**Your instructions:** Return only the number of lines in the material below holding the string "Sort".

**Supplied records:**
★ ★ ★ ★

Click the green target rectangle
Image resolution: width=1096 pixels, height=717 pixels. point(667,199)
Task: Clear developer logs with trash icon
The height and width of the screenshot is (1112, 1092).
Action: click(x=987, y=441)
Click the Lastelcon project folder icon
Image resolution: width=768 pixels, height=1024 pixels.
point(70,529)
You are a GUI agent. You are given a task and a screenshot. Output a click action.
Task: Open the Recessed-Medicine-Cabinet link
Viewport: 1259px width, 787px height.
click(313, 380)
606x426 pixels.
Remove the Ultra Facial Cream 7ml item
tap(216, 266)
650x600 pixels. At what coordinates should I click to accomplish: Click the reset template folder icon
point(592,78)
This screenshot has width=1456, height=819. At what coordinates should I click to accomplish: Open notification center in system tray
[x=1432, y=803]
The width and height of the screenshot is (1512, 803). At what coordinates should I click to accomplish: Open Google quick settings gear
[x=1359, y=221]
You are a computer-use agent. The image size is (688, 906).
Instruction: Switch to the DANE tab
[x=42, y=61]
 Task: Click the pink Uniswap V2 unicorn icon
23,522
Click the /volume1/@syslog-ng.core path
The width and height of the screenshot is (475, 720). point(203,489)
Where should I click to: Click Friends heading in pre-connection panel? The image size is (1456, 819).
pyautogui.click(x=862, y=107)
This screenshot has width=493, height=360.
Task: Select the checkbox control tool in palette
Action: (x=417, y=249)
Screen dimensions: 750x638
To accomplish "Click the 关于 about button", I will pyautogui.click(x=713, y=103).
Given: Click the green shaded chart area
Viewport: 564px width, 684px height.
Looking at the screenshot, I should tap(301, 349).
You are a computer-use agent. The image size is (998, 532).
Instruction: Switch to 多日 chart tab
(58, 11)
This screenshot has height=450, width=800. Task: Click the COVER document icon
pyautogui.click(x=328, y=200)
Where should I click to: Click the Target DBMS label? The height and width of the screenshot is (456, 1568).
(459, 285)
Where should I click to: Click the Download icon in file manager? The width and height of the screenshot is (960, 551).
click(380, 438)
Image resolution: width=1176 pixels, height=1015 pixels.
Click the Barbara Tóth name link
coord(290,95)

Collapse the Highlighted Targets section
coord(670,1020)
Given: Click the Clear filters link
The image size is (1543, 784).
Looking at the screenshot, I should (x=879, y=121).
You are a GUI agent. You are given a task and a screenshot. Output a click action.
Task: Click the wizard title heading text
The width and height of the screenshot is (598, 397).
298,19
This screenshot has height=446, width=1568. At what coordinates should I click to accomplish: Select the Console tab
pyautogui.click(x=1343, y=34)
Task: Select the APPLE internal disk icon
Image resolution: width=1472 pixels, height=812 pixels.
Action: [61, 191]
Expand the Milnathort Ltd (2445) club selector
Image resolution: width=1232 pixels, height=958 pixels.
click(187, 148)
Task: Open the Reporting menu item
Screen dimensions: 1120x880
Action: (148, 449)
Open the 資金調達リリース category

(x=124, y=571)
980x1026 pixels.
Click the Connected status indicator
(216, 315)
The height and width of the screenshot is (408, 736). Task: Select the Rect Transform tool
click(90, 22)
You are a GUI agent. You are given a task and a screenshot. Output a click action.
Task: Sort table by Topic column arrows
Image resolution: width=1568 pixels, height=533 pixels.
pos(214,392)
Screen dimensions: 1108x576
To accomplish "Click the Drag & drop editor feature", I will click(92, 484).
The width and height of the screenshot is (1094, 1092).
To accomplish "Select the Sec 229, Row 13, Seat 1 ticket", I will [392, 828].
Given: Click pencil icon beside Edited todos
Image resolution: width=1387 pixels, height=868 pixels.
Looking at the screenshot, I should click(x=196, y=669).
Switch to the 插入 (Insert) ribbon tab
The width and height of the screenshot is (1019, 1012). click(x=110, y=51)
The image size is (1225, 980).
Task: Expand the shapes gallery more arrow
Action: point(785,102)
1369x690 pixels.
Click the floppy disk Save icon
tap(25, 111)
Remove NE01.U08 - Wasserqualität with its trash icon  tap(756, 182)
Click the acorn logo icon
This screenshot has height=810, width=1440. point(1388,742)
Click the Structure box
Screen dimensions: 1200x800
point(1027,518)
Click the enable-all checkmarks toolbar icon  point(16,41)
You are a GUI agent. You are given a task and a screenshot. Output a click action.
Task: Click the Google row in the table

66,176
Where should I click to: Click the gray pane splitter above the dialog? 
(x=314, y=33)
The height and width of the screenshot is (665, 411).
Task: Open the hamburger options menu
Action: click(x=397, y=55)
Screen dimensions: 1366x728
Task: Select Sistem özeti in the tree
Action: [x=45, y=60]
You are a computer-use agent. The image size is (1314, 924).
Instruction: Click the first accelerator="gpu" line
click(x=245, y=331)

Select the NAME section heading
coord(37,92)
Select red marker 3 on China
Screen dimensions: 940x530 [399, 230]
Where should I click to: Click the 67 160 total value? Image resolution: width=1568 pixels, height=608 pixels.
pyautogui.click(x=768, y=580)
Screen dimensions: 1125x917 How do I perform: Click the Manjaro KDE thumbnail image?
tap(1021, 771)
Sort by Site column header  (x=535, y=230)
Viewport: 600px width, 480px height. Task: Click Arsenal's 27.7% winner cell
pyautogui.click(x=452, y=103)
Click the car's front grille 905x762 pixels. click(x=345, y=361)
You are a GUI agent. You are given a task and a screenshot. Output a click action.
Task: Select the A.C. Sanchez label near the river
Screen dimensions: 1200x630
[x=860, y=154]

★ ★ ★ ★

**Answer section:** 2